[Description of the task] Your task is to transcribe the data exactly while omitting each picture.
Material provided Start Marker
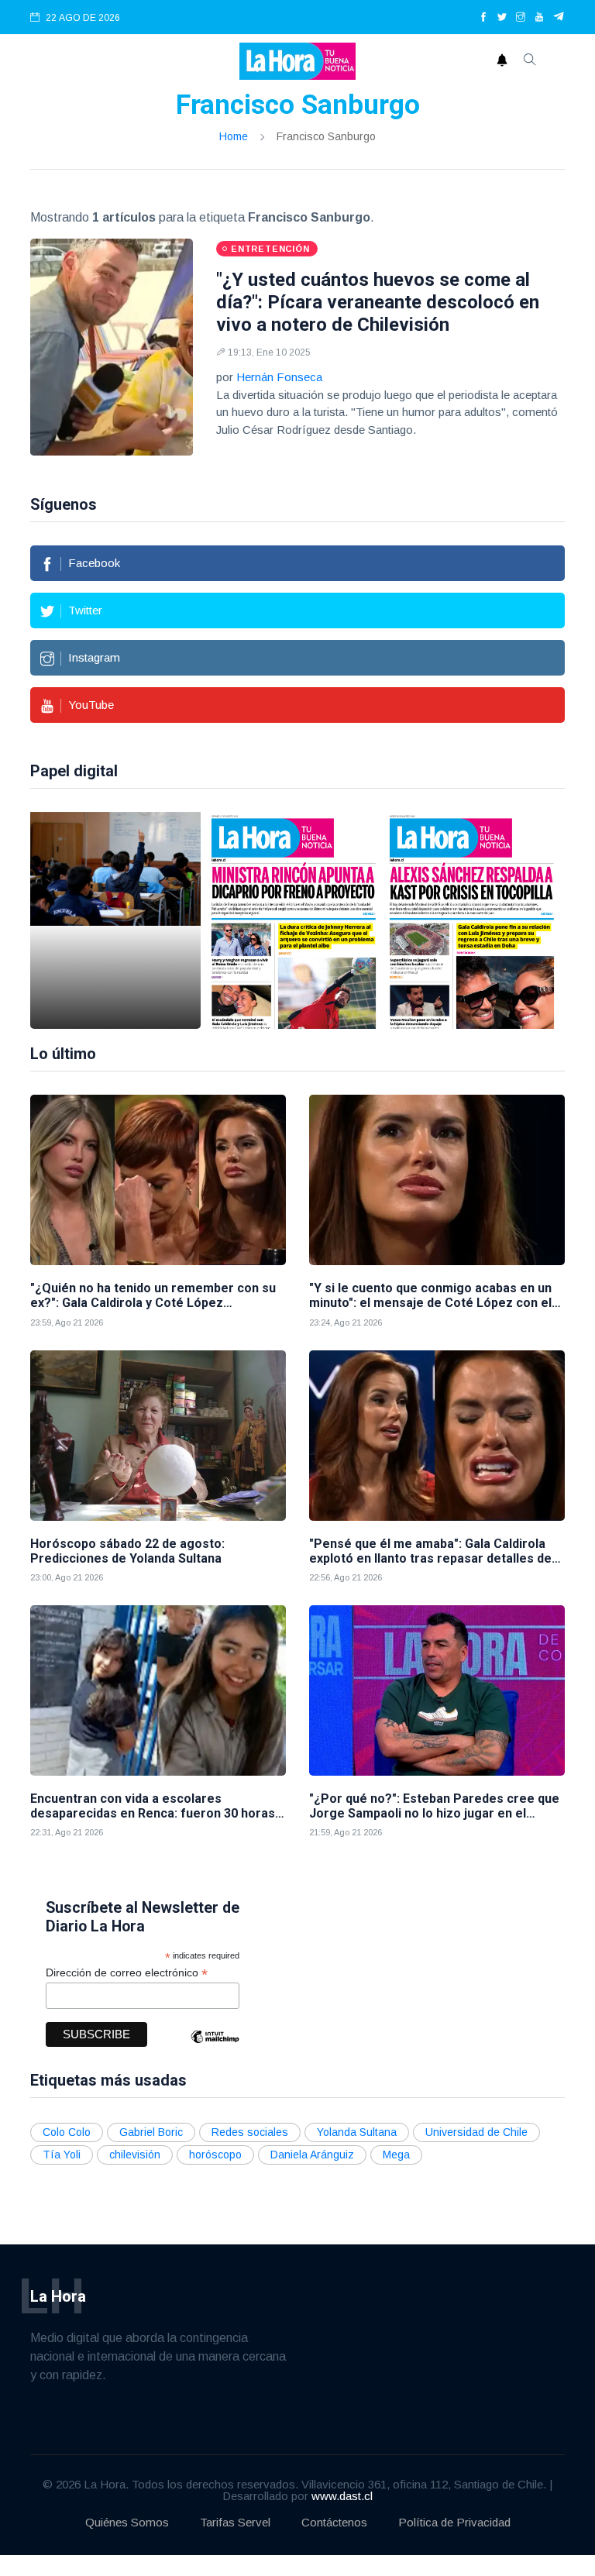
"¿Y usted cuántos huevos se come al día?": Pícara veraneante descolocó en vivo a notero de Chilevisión (377, 302)
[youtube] (539, 17)
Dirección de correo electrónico (127, 1973)
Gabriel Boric (151, 2132)
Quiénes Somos (127, 2522)
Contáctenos (334, 2522)
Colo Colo (67, 2132)
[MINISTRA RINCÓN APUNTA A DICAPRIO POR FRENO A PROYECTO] (293, 920)
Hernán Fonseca (279, 376)
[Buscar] (530, 61)
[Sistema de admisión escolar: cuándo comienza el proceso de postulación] (115, 920)
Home (233, 136)
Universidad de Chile (476, 2132)
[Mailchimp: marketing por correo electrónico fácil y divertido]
Material provided End Marker
[Answer to the exercise]
"¿Y usted cuántos huevos se come al día?": Pícara veraneante descolocó en vivo a notero de Chilevisión (377, 302)
[youtube] (539, 17)
Dirección de correo electrónico (127, 1973)
Gabriel Boric (151, 2132)
Quiénes Somos (127, 2522)
Contáctenos (334, 2522)
Colo Colo (67, 2132)
[MINISTRA RINCÓN APUNTA A DICAPRIO POR FRENO A PROYECTO] (293, 920)
Hernán Fonseca (279, 376)
[Buscar] (530, 61)
[Sistema de admisión escolar: cuándo comienza el proceso de postulación] (115, 920)
Home (233, 136)
Universidad de Chile (476, 2132)
[Mailchimp: marketing por correo electrónico fácil y divertido]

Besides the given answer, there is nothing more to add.